L’argent reçu sert notamment à l’octroi de bourses de maîtrise, au soutien des travaux de recherche, au suivi des plantations et la vérification des compensations.

Carbone boréal est né grâce à la Chaire en éco-conseil, au Consortium de recherche sur la forêt boréale (devenu le Centre de recherche sur la Boréalie (CREB)) et au Ministère des Ressources naturelles et de la Faune du Québec. Les Cowboys Fringants, le Grand défi Pierre Lavoie et Frédéric Back ont initié le financement.

« Carbone boréal est une idée originale pour faire avancer la recherche qui est ainsi devenue, grâce à la collaboration de plusieurs, un programme de compensation rigoureux et vérifié.
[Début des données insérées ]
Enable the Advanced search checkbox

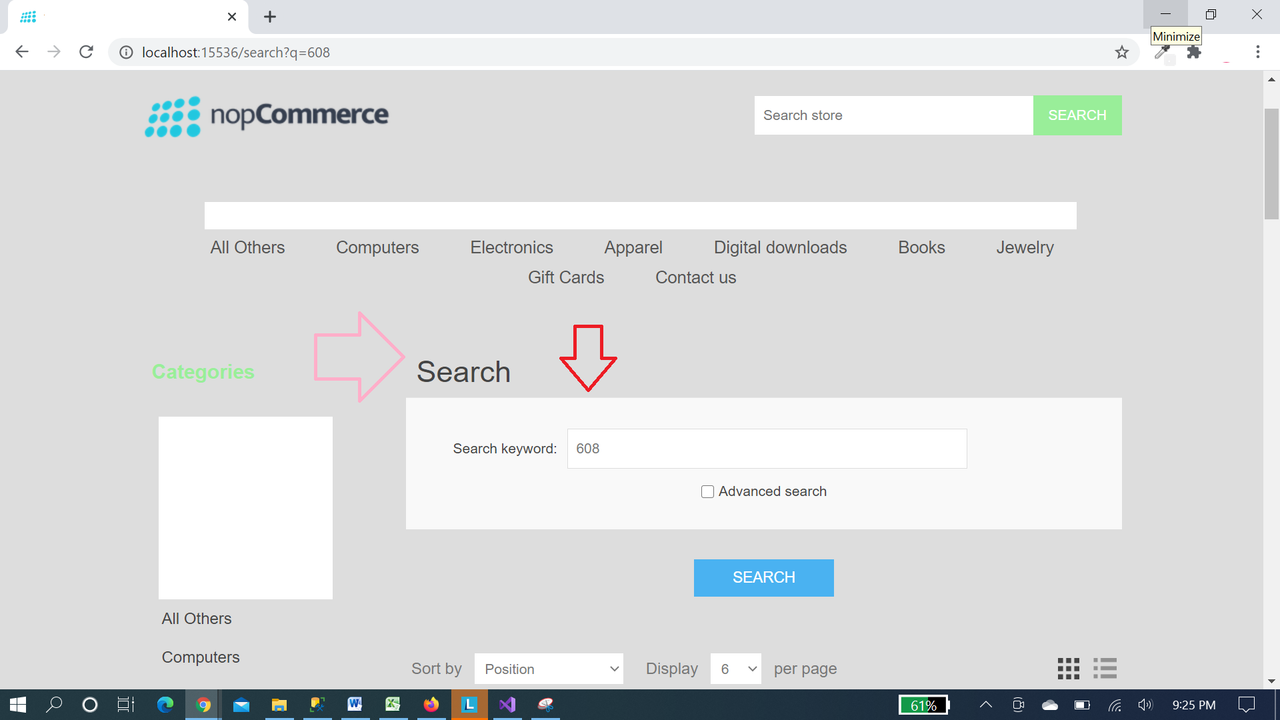coord(707,491)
Ainsi, l’UQAC, tout en poursuivant sa mission d’excellence dans l’avancement des connaissances, s’assure d’une présence pour les décennies à venir dans un créneau original de la lutte aux changements climatiques», affirme le professeur Claude Villeneuve, premier titulaire de la nouvelle infrastructure.

Le 86e congrès de l’ACFAS qui se tient actuellement à l’UQAC est d’ailleurs carboneutre grâce à une contribution de 15 000 $ de l’établissement. Cela équivaut à 3 750 arbres qui absorberont les 536 tonnes de CO2 émises par le transport des participants. 

Il est possible de connaître les groupes et entreprises qui compensent leurs émissions en consultant le registre public et vérifié au carboneboreal.uqac.ca.